(copyright Ron Tandberg)
Life expectancy, or the average length of life in a given population (mostly a country), is of importance to the issue of human rights. A low life expectancy means shorter life spans. Now, it’s not because a life is relatively short that is has to be less fulfilling, less happy or less meaningful. However, it is obvious that a longer life will allow for more activity, self-development and freedom, and hence for more enjoyment of human rights, than a shorter life.
Moreover, longer life expectancies are often an indicator of better health and healthcare, and good health is a prerequisite for human rights. Bad average health or healthcare and low life expectancy, on the contrary, are indicators of poverty, and poverty is in itself a violation of certain human rights and makes other human rights impossible.
Life expectancy in Western countries today is almost double what it was in the pre-modern era. This is the consequence of highly reduced infant mortality rates, modern medicine (e.g. before modern medicine, one in four women died in childbirth), improvements in sanitation (sewers) and nutrition, etc. Especially in the last century did we see enormous progress. In the US for example, life expectancy at the beginning of the 1900s was 50 years. At the end of the same century it was 77 (with differences of course between male and female and between social classes; poverty, in particular, has a substantial effect on life expectancy).

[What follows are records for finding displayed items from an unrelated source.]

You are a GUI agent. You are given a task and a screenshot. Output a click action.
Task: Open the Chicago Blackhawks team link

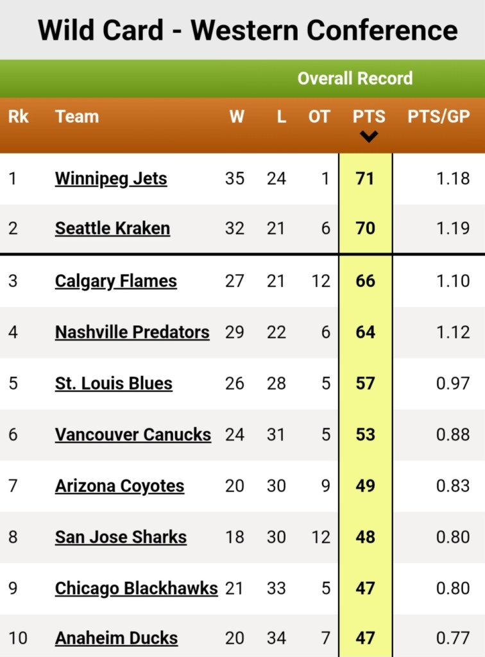click(136, 589)
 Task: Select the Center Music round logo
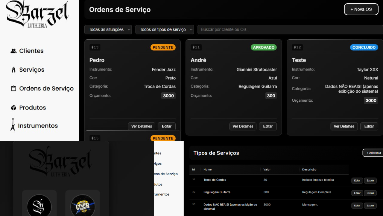[83, 206]
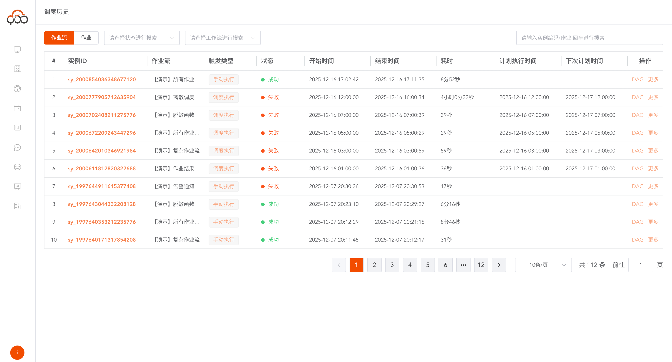The width and height of the screenshot is (672, 362).
Task: Click 更多 for the 告警通知 row
Action: (x=653, y=186)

Of course, as in most cases, the developing countries haven’t achieved the same levels as the West. They have improved their numbers but there are still large and shocking inequalities in life expectancy, with Africa again bearing the heaviest burden. Sub-Saharan Africa (partly because of HIV) has even seen a decrease in life expectancy during the last decades. The former USSR also saw a decrease.
A person’s life in one of the poorest countries will on average be half as long as the life of a person fortunate enough to be born in a rich country.
(High infant mortality rates in a particular country (see this post), can bring down rates of life expectancy at birth drastically. In these cases, another measure such as life expectancy at age 5 can be used to exclude the effects of infant mortality to reveal the effects of causes of death other than early childhood causes. However, that’s somehow “cooking the books” since infant mortality does reduce the life expectancy of the infants in question. On the other extreme are some people who want to include aborted fetuses in life expectancy rates).